EXERCISE INSTRUCTIONS: Copy the records below word for word, without the pictures.
>> start SUPPLIED ENTRIES
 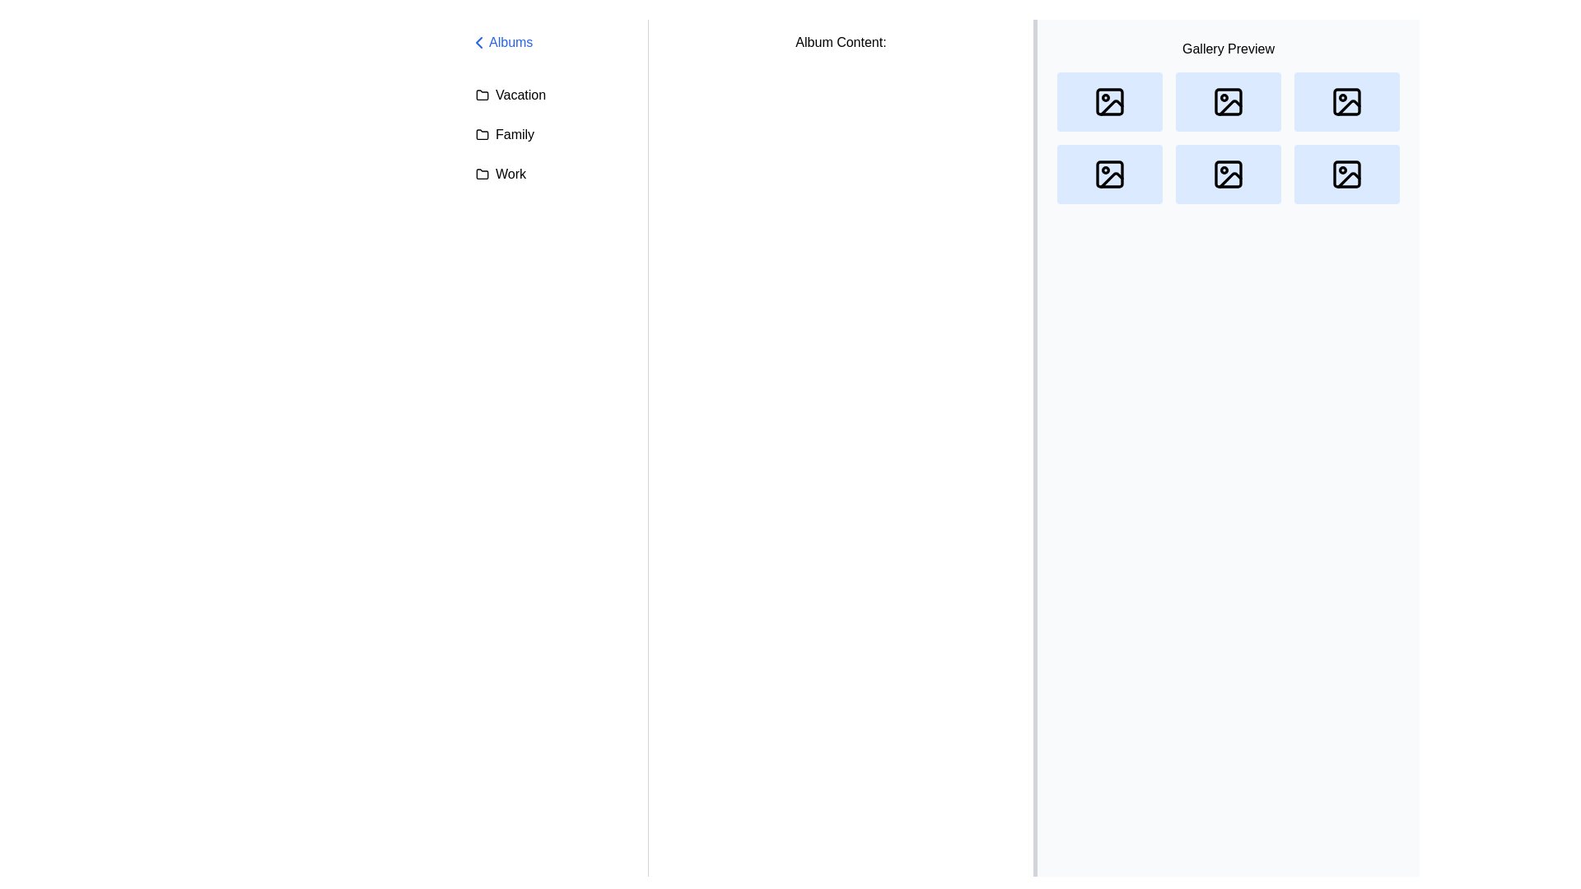 I want to click on the decorative visual element that is a small rectangle with rounded corners located inside the image icon in the second column and first row of the gallery preview area, so click(x=1229, y=101).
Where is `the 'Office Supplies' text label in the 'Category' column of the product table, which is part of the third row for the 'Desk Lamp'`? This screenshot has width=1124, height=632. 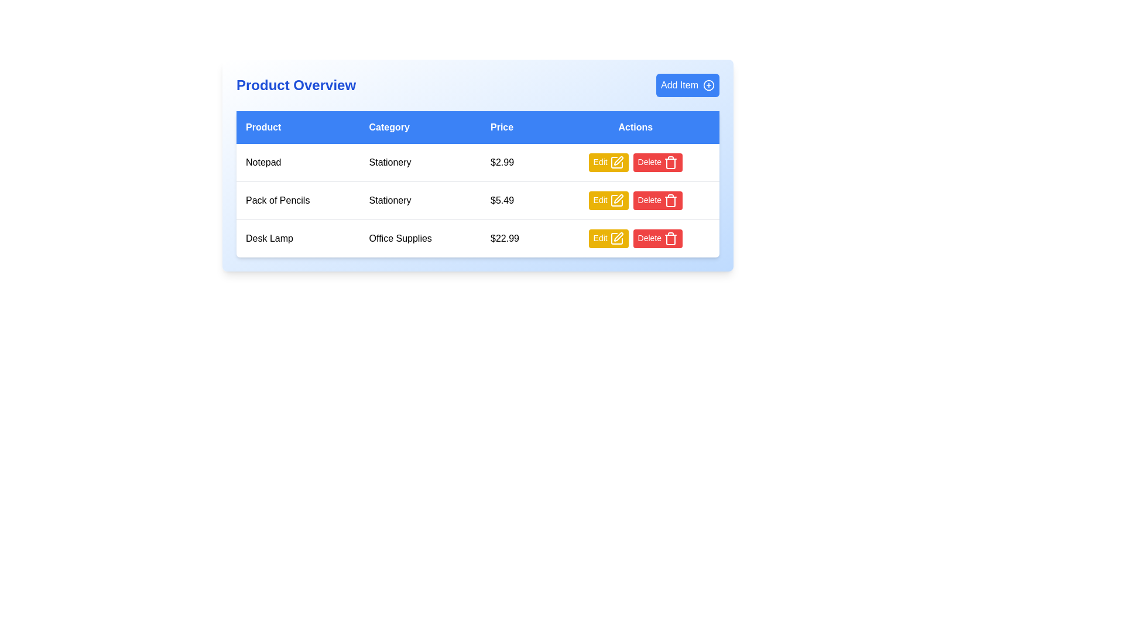
the 'Office Supplies' text label in the 'Category' column of the product table, which is part of the third row for the 'Desk Lamp' is located at coordinates (420, 238).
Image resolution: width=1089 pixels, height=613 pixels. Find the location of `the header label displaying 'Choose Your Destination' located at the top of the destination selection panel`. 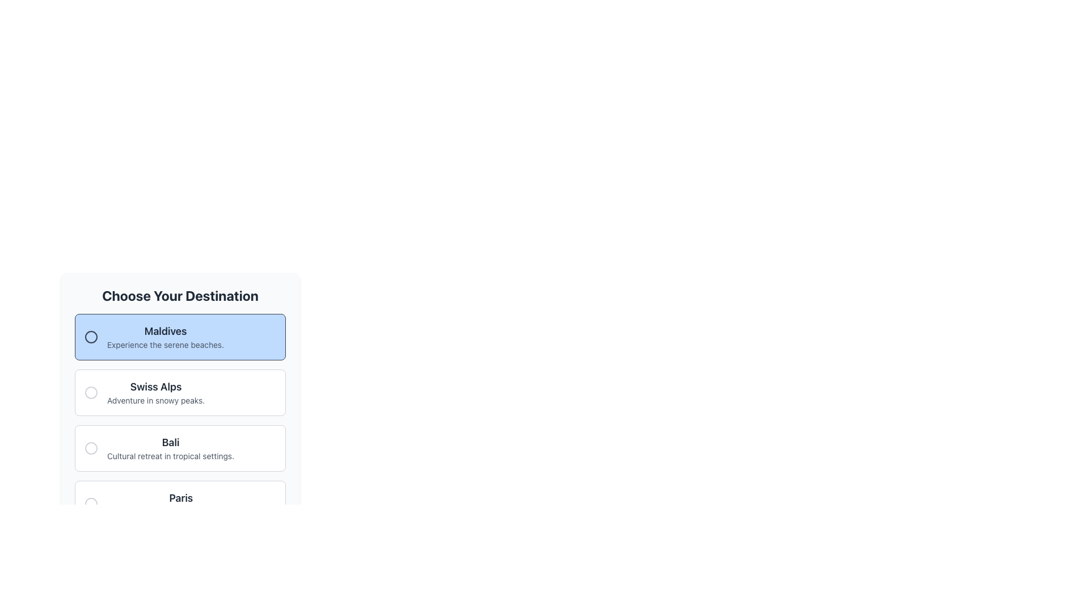

the header label displaying 'Choose Your Destination' located at the top of the destination selection panel is located at coordinates (179, 294).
>> end SUPPLIED ENTRIES
ANSWER TO THIS PROBLEM:
  I want to click on the decorative visual element that is a small rectangle with rounded corners located inside the image icon in the second column and first row of the gallery preview area, so click(x=1229, y=101).
Where is `the 'Office Supplies' text label in the 'Category' column of the product table, which is part of the third row for the 'Desk Lamp'`? This screenshot has width=1124, height=632. 
the 'Office Supplies' text label in the 'Category' column of the product table, which is part of the third row for the 'Desk Lamp' is located at coordinates (420, 238).
Image resolution: width=1089 pixels, height=613 pixels. Find the location of `the header label displaying 'Choose Your Destination' located at the top of the destination selection panel`. 

the header label displaying 'Choose Your Destination' located at the top of the destination selection panel is located at coordinates (179, 294).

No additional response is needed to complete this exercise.